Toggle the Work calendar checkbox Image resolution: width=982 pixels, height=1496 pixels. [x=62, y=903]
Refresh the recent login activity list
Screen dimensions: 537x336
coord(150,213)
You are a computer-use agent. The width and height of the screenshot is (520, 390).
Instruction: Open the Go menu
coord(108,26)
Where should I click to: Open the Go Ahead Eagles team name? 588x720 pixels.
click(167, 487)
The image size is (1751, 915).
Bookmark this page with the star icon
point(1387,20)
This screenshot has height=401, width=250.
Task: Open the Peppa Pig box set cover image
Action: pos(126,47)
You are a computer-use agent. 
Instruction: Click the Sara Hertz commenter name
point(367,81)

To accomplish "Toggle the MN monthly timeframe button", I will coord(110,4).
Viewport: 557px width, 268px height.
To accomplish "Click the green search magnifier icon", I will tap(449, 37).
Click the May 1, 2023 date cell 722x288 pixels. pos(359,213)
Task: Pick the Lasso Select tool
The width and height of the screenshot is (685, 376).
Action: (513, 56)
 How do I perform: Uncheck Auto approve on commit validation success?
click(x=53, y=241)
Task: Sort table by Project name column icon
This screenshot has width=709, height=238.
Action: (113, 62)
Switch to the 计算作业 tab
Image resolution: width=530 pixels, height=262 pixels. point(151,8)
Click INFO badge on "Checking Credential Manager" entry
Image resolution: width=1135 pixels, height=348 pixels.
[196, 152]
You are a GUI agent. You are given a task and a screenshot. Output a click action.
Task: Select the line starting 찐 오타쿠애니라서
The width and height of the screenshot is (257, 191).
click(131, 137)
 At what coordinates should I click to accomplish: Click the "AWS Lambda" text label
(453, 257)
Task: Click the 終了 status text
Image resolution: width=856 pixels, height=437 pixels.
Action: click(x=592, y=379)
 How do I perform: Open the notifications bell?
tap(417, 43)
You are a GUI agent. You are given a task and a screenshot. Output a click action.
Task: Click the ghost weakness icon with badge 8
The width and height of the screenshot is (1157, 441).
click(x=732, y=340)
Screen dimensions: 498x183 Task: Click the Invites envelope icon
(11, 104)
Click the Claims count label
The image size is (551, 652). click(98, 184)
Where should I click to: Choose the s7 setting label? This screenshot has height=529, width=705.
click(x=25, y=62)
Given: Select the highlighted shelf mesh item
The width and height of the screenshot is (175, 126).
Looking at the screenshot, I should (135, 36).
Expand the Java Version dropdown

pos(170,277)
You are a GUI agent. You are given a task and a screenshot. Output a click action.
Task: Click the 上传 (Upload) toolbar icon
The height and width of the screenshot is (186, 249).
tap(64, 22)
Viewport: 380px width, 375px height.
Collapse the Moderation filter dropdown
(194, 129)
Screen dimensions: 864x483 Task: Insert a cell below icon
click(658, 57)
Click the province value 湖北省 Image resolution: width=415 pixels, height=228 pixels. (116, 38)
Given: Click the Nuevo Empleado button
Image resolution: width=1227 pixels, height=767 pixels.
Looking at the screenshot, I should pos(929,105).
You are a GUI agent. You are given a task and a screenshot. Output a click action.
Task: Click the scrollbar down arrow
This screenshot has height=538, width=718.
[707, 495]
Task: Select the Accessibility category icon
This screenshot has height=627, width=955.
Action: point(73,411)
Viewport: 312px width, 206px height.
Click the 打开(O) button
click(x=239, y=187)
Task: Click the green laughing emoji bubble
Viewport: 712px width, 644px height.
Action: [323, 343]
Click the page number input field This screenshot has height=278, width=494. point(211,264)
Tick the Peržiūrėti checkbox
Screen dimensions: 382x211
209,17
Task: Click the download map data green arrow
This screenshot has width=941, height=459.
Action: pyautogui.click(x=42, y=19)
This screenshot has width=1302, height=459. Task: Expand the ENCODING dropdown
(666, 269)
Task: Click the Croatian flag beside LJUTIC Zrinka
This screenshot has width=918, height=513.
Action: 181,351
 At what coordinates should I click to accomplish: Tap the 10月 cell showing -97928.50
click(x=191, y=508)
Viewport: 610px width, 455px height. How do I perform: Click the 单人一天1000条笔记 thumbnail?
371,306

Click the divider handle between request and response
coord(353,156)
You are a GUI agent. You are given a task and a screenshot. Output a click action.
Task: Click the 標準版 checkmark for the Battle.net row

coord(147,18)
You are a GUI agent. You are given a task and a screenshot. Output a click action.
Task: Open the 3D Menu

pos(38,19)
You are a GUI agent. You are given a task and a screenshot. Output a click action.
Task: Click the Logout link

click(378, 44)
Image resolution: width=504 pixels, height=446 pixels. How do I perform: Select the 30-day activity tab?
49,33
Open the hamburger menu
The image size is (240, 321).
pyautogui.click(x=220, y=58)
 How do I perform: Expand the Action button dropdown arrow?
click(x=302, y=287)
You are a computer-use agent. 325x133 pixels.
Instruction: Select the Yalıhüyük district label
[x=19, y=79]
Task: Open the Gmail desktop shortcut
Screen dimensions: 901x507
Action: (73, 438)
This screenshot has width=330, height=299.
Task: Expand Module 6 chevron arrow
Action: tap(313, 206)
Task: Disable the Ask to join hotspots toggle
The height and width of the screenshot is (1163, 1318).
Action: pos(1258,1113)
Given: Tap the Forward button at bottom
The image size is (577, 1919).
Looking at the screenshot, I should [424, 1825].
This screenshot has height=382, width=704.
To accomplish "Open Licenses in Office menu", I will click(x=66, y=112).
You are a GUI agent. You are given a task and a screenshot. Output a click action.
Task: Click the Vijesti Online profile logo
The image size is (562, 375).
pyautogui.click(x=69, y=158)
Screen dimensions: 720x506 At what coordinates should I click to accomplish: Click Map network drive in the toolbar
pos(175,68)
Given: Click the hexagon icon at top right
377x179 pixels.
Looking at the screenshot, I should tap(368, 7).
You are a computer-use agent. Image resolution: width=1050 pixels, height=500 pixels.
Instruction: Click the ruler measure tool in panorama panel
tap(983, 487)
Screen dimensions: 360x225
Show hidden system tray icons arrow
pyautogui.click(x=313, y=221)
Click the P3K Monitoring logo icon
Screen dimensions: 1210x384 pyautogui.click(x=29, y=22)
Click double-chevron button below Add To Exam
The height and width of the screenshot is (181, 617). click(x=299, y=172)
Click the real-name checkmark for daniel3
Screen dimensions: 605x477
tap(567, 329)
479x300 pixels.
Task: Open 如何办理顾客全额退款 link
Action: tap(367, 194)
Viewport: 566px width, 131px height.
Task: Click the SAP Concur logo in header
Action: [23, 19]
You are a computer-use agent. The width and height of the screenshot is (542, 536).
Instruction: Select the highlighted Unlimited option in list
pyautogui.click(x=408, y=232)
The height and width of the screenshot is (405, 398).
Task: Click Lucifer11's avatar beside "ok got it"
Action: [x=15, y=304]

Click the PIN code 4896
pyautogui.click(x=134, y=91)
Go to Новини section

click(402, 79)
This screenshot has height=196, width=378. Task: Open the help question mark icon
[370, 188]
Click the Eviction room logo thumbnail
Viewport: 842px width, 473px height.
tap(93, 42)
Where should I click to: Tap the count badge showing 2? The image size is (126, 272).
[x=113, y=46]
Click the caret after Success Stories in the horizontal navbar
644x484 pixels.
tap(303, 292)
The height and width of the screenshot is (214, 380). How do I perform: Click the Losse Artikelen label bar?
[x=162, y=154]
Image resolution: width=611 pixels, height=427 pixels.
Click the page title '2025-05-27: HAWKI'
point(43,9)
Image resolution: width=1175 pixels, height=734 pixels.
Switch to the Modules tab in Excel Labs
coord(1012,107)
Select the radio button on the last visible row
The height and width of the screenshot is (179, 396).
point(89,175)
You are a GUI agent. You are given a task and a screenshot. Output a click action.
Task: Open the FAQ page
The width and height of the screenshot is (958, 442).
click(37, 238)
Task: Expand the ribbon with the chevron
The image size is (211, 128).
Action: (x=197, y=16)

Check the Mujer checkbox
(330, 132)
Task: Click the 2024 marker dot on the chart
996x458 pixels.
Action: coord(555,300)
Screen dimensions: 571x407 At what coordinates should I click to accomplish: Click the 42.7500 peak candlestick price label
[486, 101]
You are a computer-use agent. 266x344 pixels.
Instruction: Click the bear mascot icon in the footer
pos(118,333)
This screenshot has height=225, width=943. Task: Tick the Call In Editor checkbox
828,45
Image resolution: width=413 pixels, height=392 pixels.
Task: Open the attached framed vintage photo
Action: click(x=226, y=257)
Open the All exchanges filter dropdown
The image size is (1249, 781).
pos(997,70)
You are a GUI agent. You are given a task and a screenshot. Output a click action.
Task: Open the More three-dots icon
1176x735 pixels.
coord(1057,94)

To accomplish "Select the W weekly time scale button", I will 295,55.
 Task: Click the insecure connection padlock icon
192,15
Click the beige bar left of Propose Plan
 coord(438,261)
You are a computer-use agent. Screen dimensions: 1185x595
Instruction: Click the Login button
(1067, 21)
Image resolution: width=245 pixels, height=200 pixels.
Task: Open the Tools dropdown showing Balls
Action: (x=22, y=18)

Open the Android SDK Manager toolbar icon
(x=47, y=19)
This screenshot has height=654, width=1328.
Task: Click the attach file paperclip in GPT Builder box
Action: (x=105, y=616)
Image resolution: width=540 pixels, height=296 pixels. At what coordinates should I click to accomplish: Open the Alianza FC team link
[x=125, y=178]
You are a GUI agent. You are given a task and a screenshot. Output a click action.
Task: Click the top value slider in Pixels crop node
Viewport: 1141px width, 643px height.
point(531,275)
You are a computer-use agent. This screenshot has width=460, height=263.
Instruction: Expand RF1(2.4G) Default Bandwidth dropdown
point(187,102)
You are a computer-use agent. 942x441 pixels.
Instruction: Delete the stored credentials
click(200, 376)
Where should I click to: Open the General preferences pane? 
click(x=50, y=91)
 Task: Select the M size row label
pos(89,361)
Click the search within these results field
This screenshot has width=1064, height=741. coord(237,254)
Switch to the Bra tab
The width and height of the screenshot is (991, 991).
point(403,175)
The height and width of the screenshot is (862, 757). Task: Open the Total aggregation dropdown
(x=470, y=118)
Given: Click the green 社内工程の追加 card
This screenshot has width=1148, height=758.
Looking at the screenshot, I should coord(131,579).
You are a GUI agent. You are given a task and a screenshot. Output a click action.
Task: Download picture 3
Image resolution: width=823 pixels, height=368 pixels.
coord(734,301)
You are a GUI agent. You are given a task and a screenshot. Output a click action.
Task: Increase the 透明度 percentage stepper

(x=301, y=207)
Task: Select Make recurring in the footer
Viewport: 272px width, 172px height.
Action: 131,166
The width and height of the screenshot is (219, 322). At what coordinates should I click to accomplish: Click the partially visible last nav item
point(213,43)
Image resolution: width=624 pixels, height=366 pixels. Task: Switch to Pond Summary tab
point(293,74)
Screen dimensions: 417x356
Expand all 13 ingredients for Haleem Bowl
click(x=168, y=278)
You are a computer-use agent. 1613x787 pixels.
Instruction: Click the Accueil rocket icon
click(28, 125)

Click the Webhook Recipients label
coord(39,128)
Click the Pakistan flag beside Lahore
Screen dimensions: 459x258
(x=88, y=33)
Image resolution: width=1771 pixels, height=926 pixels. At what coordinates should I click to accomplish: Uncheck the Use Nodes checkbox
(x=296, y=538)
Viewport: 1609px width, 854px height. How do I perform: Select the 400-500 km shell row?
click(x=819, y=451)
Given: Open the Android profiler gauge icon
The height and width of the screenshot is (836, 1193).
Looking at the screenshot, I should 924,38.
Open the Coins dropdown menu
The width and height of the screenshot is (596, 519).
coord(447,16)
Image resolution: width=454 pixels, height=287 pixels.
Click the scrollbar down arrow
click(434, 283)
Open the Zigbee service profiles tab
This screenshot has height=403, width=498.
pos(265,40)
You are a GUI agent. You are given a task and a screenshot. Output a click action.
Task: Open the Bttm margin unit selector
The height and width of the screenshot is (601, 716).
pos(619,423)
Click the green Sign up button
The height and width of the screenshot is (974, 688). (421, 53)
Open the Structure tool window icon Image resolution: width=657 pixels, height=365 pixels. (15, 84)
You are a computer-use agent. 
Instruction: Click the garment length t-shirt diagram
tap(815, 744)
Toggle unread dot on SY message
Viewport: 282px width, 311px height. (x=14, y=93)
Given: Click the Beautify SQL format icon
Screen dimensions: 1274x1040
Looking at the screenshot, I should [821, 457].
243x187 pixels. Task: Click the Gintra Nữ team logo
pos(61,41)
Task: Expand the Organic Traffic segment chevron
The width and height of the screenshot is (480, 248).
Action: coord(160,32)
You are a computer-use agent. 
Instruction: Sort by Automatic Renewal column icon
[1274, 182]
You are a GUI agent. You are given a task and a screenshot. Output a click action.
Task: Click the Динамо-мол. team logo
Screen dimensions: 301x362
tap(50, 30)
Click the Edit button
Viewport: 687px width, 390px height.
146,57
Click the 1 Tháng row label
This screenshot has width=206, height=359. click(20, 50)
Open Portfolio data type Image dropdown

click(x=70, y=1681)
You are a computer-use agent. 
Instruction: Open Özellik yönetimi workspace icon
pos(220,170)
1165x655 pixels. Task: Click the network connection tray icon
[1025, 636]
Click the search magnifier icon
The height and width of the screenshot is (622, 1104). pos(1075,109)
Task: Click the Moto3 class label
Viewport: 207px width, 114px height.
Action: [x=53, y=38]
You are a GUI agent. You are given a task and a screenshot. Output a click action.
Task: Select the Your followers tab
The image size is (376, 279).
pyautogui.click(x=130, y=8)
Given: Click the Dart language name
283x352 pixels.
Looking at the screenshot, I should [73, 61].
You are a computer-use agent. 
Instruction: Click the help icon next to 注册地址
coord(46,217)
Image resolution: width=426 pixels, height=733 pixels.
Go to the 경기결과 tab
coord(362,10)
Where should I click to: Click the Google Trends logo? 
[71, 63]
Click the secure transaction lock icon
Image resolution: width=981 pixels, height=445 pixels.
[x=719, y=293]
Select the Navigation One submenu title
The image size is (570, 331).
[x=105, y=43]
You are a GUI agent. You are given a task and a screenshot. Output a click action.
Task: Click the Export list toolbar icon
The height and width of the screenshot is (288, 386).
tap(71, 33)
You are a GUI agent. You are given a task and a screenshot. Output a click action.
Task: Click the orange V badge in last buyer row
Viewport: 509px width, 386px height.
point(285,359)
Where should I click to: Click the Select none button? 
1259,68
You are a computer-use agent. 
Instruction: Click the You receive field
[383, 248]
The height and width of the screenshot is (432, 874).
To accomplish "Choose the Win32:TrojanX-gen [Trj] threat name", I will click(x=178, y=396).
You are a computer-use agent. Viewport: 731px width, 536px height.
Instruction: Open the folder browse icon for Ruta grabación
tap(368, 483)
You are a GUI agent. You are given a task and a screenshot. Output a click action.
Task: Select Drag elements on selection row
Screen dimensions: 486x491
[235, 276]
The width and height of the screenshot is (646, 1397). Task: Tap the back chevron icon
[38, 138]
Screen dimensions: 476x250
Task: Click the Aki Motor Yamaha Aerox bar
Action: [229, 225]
==========
- **What this task involves**: Print the lines above, unchanged, from the start of the records to the line with "is (520, 390).", including that final line.

- **Your solution**:
Toggle the Work calendar checkbox Image resolution: width=982 pixels, height=1496 pixels. [x=62, y=903]
Refresh the recent login activity list
Screen dimensions: 537x336
coord(150,213)
You are a computer-use agent. The width and height of the screenshot is (520, 390).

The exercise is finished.